[Dataset excerpt]
_ _ _ _ _

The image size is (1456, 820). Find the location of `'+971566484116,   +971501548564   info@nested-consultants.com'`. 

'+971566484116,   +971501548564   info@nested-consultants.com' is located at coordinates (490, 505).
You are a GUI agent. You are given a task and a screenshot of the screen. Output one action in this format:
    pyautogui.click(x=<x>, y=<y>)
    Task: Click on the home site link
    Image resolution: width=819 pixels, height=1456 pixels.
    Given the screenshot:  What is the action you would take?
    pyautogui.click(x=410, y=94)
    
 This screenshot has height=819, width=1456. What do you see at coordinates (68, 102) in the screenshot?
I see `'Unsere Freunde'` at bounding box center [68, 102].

_ _ _ _ _

### Given instruction
Rewrite the data from the line containing "You are a GUI" through the end, inclusive, with "home site link" changed to "main page link" and nothing else altered. Return only those lines.

### Response to this task
You are a GUI agent. You are given a task and a screenshot of the screen. Output one action in this format:
    pyautogui.click(x=<x>, y=<y>)
    Task: Click on the main page link
    Image resolution: width=819 pixels, height=1456 pixels.
    Given the screenshot:  What is the action you would take?
    pyautogui.click(x=410, y=94)
    
 This screenshot has height=819, width=1456. What do you see at coordinates (68, 102) in the screenshot?
I see `'Unsere Freunde'` at bounding box center [68, 102].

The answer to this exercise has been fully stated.